C&VG1st November 1988
Published in Computer & Video Games #84
Nineteen Part One
It's been a long time coming, but 19 is finally here. By the time it's in the shops it will have been a year in the making - from one PCW Show to the next - and while this four-event military training simulation has several good things going for it, given that much time it should have been not just acceptable, but astounding.
Inspired by the Paul Hardcastle song of the same name. 19 is the story of a draftee drawn into the Vietnam war. He looks pretty miserable about it on the title screen, but so would you if you'd had all your hair shorn off.
You don't get any of the battlezone atmosphere here, though - in part one what you get is several training exercises, similar in style and content to Ocean's coin-op conversion Combat School. After an astonishing Rob Hubbard rendition of the music, complete with synthesised helicopters, gunfire and screams, you can select and name up to four competitors. In each of the four training exercises to come, you will be assessed in three areas. Your accuracy in shooting, jumping obstacles, driving and fighting give your co-ordination rating, your stamina is calculated from how long you compete in each routine, and your morale from your overall performance. After each event you earn a rating from 1 (Abysmal) to 10 (Exceptional) and your overall score can be saved and used in the forthcoming sequel 19 Part Two: Combat Zone.
First, the assault course. On this left-to-right scrolling even there are eight courses, each to be completed against a decreasing time limit. The trick is to gauge your position and time your presses on the fire button correctly so that, as you run up to each obstacle, your power meter rises to the correct amount to get you through. Among the challenges is a brick wall, vaulting horses, stepping posts, ditches and monkey bars. Animation in this section is fairly good, but control is a little tricky - you find yourself plummeting off the bars as soon as you build up a decent speed.
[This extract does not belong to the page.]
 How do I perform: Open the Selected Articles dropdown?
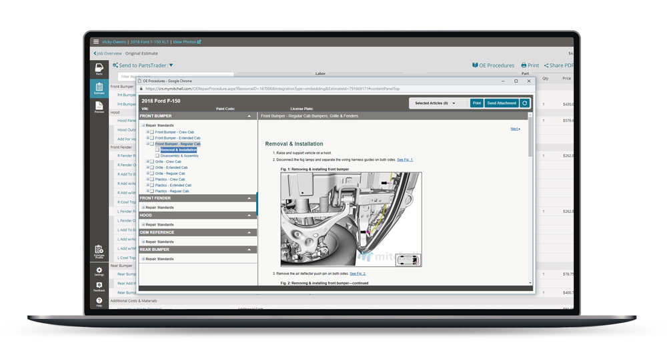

Part two, the shooting range is impressive technically, but a little dull to play. An enlarged section of the background is shown through your infra-red sniper scope as you pan around the view. Using your limited ammunition supply, you must knock off the pop-up soldiers, while avoding taking out women or children, which will decrease your score by 1,000 points (unlike in the real war, where they gave you medals).
Next up is the jeep driving section. We've seen plenty of these scrolling-roadway efforts in the past, and this is basically just more of the same thing: accelerate along the road, pick up helmets, boots, ammo boxes, dog tags, jerry cans and stars for bonus points, avoid the sides of the roads, haybales, cones, tyres and fences which slow you down, and the rocks, logs, tree-stumps and fences which bring you to a standstill. Each bit of damage shows your jeep down, and if you sustain total damage you're out of action.
Lastly, unarmed combat. Though this is a decent one-to-one beat-'em-up routine, there's nothing new to it: fight eight bouts with the instructor against end of a bout, you're out.
As you often find, the Spectrum version of the game has a nicer feel to it, despite the colour and sound limitations. The real problem, though, is that 19: Part One is basically a compilation of four unremarkable games rather than one good one. Maybe the proposed 19 Part Two: The Combat Zone will prove better value for money.